**TASK INSTRUCTIONS:**
The entries should be written out again exactly as they read.

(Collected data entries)
.....
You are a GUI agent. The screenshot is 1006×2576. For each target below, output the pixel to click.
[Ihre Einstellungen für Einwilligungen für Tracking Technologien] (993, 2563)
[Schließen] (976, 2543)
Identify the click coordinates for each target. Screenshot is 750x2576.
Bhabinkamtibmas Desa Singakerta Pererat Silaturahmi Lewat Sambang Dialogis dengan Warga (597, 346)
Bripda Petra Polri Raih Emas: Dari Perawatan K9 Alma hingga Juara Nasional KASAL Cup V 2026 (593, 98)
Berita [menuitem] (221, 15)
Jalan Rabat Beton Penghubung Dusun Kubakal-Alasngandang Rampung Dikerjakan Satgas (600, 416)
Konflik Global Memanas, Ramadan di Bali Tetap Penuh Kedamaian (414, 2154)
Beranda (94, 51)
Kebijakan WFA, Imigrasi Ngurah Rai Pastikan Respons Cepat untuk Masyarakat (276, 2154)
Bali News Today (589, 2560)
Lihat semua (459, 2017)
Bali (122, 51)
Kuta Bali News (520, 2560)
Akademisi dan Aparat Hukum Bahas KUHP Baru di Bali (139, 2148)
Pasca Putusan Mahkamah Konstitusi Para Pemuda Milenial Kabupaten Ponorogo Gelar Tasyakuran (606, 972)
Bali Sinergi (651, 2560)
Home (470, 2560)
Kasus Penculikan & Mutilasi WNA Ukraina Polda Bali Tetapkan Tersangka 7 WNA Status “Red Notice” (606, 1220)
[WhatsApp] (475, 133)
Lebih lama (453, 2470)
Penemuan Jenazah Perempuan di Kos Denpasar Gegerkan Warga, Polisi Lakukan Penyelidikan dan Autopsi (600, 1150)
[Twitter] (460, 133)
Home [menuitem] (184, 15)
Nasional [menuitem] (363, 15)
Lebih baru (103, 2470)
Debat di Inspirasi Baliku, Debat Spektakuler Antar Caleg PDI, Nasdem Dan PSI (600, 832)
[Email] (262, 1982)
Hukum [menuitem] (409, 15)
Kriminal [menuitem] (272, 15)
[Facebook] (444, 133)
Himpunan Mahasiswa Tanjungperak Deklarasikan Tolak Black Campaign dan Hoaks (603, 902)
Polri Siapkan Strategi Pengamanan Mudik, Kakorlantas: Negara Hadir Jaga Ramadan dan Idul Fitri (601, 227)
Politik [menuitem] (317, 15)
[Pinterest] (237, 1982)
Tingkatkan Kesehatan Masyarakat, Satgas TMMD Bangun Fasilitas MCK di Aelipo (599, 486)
.....
**FINISHED EXERCISE:**
You are a GUI agent. The screenshot is 1006×2576. For each target below, output the pixel to click.
[Ihre Einstellungen für Einwilligungen für Tracking Technologien] (993, 2563)
[Schließen] (976, 2543)
Identify the click coordinates for each target. Screenshot is 750x2576.
Bhabinkamtibmas Desa Singakerta Pererat Silaturahmi Lewat Sambang Dialogis dengan Warga (597, 346)
Bripda Petra Polri Raih Emas: Dari Perawatan K9 Alma hingga Juara Nasional KASAL Cup V 2026 (593, 98)
Berita [menuitem] (221, 15)
Jalan Rabat Beton Penghubung Dusun Kubakal-Alasngandang Rampung Dikerjakan Satgas (600, 416)
Konflik Global Memanas, Ramadan di Bali Tetap Penuh Kedamaian (414, 2154)
Beranda (94, 51)
Kebijakan WFA, Imigrasi Ngurah Rai Pastikan Respons Cepat untuk Masyarakat (276, 2154)
Bali News Today (589, 2560)
Lihat semua (459, 2017)
Bali (122, 51)
Kuta Bali News (520, 2560)
Akademisi dan Aparat Hukum Bahas KUHP Baru di Bali (139, 2148)
Pasca Putusan Mahkamah Konstitusi Para Pemuda Milenial Kabupaten Ponorogo Gelar Tasyakuran (606, 972)
Bali Sinergi (651, 2560)
Home (470, 2560)
Kasus Penculikan & Mutilasi WNA Ukraina Polda Bali Tetapkan Tersangka 7 WNA Status “Red Notice” (606, 1220)
[WhatsApp] (475, 133)
Lebih lama (453, 2470)
Penemuan Jenazah Perempuan di Kos Denpasar Gegerkan Warga, Polisi Lakukan Penyelidikan dan Autopsi (600, 1150)
[Twitter] (460, 133)
Home [menuitem] (184, 15)
Nasional [menuitem] (363, 15)
Lebih baru (103, 2470)
Debat di Inspirasi Baliku, Debat Spektakuler Antar Caleg PDI, Nasdem Dan PSI (600, 832)
[Email] (262, 1982)
Hukum [menuitem] (409, 15)
Kriminal [menuitem] (272, 15)
[Facebook] (444, 133)
Himpunan Mahasiswa Tanjungperak Deklarasikan Tolak Black Campaign dan Hoaks (603, 902)
Polri Siapkan Strategi Pengamanan Mudik, Kakorlantas: Negara Hadir Jaga Ramadan dan Idul Fitri (601, 227)
Politik [menuitem] (317, 15)
[Pinterest] (237, 1982)
Tingkatkan Kesehatan Masyarakat, Satgas TMMD Bangun Fasilitas MCK di Aelipo (599, 486)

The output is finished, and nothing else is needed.